Asia’s gasoline crack higher as crude oil slides

27 Nov, 2021

NEW DELHI: Asia’s gasoline crack edged higher on Friday as crude oil prices dropped after a new COVID-19 variant spooked investors. However, the upside remained limited over concerns of surplus supply. The crack rose to $7.35 a barrel from $7.29 in the last session. Gasoline margins have shed most gains in November after doubling in the last two months.

“While some post-spike cooling is likely taking place, an actual shift in regional supply-demand dynamics is a bigger driving force behind this price correction,” Serena Huang, an analyst at Vortexa consultancy said in a report.

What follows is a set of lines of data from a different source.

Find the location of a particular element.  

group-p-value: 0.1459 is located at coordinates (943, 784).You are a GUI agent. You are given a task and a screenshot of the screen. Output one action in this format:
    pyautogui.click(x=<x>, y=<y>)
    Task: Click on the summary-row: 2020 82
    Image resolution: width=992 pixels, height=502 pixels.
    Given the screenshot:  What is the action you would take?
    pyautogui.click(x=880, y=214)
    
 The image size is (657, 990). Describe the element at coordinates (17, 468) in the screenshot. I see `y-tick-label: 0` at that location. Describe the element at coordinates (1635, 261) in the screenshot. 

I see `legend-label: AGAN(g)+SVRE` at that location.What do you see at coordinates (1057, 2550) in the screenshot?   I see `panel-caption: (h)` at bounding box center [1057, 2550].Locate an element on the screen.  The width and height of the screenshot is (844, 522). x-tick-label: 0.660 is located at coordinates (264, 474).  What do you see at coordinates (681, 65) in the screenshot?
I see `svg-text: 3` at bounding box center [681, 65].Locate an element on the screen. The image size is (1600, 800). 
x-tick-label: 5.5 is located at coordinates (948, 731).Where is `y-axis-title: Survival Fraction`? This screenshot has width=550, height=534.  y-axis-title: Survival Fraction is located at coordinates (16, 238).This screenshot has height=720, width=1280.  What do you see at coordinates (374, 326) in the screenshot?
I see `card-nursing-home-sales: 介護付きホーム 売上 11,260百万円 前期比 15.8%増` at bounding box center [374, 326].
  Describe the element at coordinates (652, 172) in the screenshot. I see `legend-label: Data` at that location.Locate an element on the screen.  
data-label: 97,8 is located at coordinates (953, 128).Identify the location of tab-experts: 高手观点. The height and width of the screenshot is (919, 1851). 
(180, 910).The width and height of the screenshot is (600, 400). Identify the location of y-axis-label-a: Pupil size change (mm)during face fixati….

Combined gasoline exports from India, Japan and South Korea are up over 20% (or 170kbd) month-on-month in the first two weeks of November, and on track to rise for the third consecutive month, according to assessments by Vortexa.

Meanwhile, the naphtha crack in the region fell to $144.38 per tonne from $149.43 in the previous session, as a slide in crude benchmarks weighed on prices. Gasoline stocks held in independent storage in the Amsterdam-Rotterdam-Antwerp (ARA) refining and storage area fell by almost 4% to 837,000 tonnes in the week to Thursday, data from Dutch consultancy Insights Global showed.

Naphtha inventories declined to 246,000 tonnes from 263,000 tonnes in the prior week.

Pakistan’s petrol retailers called off a nationwide strike late on Thursday after reaching an agreement with the government over an increase in profit margins, according to the country’s energy minister.